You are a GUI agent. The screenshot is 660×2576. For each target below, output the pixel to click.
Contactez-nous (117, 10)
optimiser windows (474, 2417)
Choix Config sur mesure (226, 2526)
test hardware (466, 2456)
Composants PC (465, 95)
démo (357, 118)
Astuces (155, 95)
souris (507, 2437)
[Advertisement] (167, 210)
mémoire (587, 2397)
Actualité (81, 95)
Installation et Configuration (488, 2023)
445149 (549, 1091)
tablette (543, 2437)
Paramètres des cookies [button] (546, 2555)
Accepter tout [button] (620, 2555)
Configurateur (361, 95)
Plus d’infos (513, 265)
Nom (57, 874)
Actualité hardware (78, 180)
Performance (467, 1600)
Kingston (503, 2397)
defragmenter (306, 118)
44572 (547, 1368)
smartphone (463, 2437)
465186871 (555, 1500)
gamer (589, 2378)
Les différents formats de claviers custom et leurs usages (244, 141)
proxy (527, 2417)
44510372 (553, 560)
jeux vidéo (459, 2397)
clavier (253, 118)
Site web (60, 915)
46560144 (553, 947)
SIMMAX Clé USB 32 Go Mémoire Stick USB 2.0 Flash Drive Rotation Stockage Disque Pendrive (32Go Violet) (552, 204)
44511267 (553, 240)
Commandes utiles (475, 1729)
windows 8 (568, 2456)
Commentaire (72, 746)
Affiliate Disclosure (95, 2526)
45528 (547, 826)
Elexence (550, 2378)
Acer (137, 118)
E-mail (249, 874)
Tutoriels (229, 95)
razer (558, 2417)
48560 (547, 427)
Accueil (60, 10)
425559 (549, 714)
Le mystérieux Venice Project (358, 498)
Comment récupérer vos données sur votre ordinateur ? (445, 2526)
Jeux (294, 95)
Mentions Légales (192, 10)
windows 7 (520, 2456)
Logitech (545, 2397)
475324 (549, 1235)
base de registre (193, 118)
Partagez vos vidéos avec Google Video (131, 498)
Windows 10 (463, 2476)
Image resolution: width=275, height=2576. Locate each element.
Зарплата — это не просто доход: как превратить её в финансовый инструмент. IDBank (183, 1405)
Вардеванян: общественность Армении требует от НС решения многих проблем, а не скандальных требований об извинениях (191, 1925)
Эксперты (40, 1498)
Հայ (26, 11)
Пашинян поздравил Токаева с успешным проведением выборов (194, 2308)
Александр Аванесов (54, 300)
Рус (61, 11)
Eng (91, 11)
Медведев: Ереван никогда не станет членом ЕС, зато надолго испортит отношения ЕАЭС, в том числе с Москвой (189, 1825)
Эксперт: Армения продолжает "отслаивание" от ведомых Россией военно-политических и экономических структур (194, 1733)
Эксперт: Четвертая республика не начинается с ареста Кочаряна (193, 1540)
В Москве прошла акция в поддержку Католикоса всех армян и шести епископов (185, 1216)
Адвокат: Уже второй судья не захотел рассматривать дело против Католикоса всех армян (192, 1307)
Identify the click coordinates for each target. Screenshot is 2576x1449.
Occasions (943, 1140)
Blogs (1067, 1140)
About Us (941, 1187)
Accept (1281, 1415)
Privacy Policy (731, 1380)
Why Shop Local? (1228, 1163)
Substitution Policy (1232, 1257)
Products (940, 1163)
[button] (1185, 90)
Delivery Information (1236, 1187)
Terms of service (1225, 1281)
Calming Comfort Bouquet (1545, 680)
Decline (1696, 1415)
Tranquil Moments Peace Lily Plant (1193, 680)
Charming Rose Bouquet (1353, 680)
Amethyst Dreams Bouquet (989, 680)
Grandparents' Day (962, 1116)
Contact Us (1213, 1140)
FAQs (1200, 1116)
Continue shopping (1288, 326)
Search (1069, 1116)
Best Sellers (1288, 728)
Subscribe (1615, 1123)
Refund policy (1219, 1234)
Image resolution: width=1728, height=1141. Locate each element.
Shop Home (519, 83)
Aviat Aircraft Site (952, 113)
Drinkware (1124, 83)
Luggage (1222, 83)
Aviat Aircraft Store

··········

▶ _What you need to do_:
What the exercise needs is every record again, word for word.

▶ _Final answer_:
You are a GUI agent. The screenshot is 660×2576. For each target below, output the pixel to click.
Contactez-nous (117, 10)
optimiser windows (474, 2417)
Choix Config sur mesure (226, 2526)
test hardware (466, 2456)
Composants PC (465, 95)
démo (357, 118)
Astuces (155, 95)
souris (507, 2437)
[Advertisement] (167, 210)
mémoire (587, 2397)
Actualité (81, 95)
Installation et Configuration (488, 2023)
445149 (549, 1091)
tablette (543, 2437)
Paramètres des cookies [button] (546, 2555)
Accepter tout [button] (620, 2555)
Configurateur (361, 95)
Plus d’infos (513, 265)
Nom (57, 874)
Actualité hardware (78, 180)
Performance (467, 1600)
Kingston (503, 2397)
defragmenter (306, 118)
44572 (547, 1368)
smartphone (463, 2437)
465186871 (555, 1500)
gamer (589, 2378)
Les différents formats de claviers custom et leurs usages (244, 141)
proxy (527, 2417)
44510372 (553, 560)
jeux vidéo (459, 2397)
clavier (253, 118)
Site web (60, 915)
46560144 (553, 947)
SIMMAX Clé USB 32 Go Mémoire Stick USB 2.0 Flash Drive Rotation Stockage Disque Pendrive (32Go Violet) (552, 204)
44511267 (553, 240)
Commandes utiles (475, 1729)
windows 8 (568, 2456)
Commentaire (72, 746)
Affiliate Disclosure (95, 2526)
45528 (547, 826)
Elexence (550, 2378)
Acer (137, 118)
E-mail (249, 874)
Tutoriels (229, 95)
razer (558, 2417)
48560 (547, 427)
Accueil (60, 10)
425559 (549, 714)
Le mystérieux Venice Project (358, 498)
Comment récupérer vos données sur votre ordinateur ? (445, 2526)
Jeux (294, 95)
Mentions Légales (192, 10)
windows 7 (520, 2456)
Logitech (545, 2397)
475324 (549, 1235)
base de registre (193, 118)
Partagez vos vidéos avec Google Video (131, 498)
Windows 10 (463, 2476)
Image resolution: width=275, height=2576. Locate each element.
Зарплата — это не просто доход: как превратить её в финансовый инструмент. IDBank (183, 1405)
Вардеванян: общественность Армении требует от НС решения многих проблем, а не скандальных требований об извинениях (191, 1925)
Эксперты (40, 1498)
Հայ (26, 11)
Пашинян поздравил Токаева с успешным проведением выборов (194, 2308)
Александр Аванесов (54, 300)
Рус (61, 11)
Eng (91, 11)
Медведев: Ереван никогда не станет членом ЕС, зато надолго испортит отношения ЕАЭС, в том числе с Москвой (189, 1825)
Эксперт: Армения продолжает "отслаивание" от ведомых Россией военно-политических и экономических структур (194, 1733)
Эксперт: Четвертая республика не начинается с ареста Кочаряна (193, 1540)
В Москве прошла акция в поддержку Католикоса всех армян и шести епископов (185, 1216)
Адвокат: Уже второй судья не захотел рассматривать дело против Католикоса всех армян (192, 1307)
Identify the click coordinates for each target. Screenshot is 2576x1449.
Occasions (943, 1140)
Blogs (1067, 1140)
About Us (941, 1187)
Accept (1281, 1415)
Privacy Policy (731, 1380)
Why Shop Local? (1228, 1163)
Substitution Policy (1232, 1257)
Products (940, 1163)
[button] (1185, 90)
Delivery Information (1236, 1187)
Terms of service (1225, 1281)
Calming Comfort Bouquet (1545, 680)
Decline (1696, 1415)
Tranquil Moments Peace Lily Plant (1193, 680)
Charming Rose Bouquet (1353, 680)
Amethyst Dreams Bouquet (989, 680)
Grandparents' Day (962, 1116)
Contact Us (1213, 1140)
FAQs (1200, 1116)
Continue shopping (1288, 326)
Search (1069, 1116)
Best Sellers (1288, 728)
Subscribe (1615, 1123)
Refund policy (1219, 1234)
Image resolution: width=1728, height=1141. Locate each element.
Shop Home (519, 83)
Aviat Aircraft Site (952, 113)
Drinkware (1124, 83)
Luggage (1222, 83)
Aviat Aircraft Store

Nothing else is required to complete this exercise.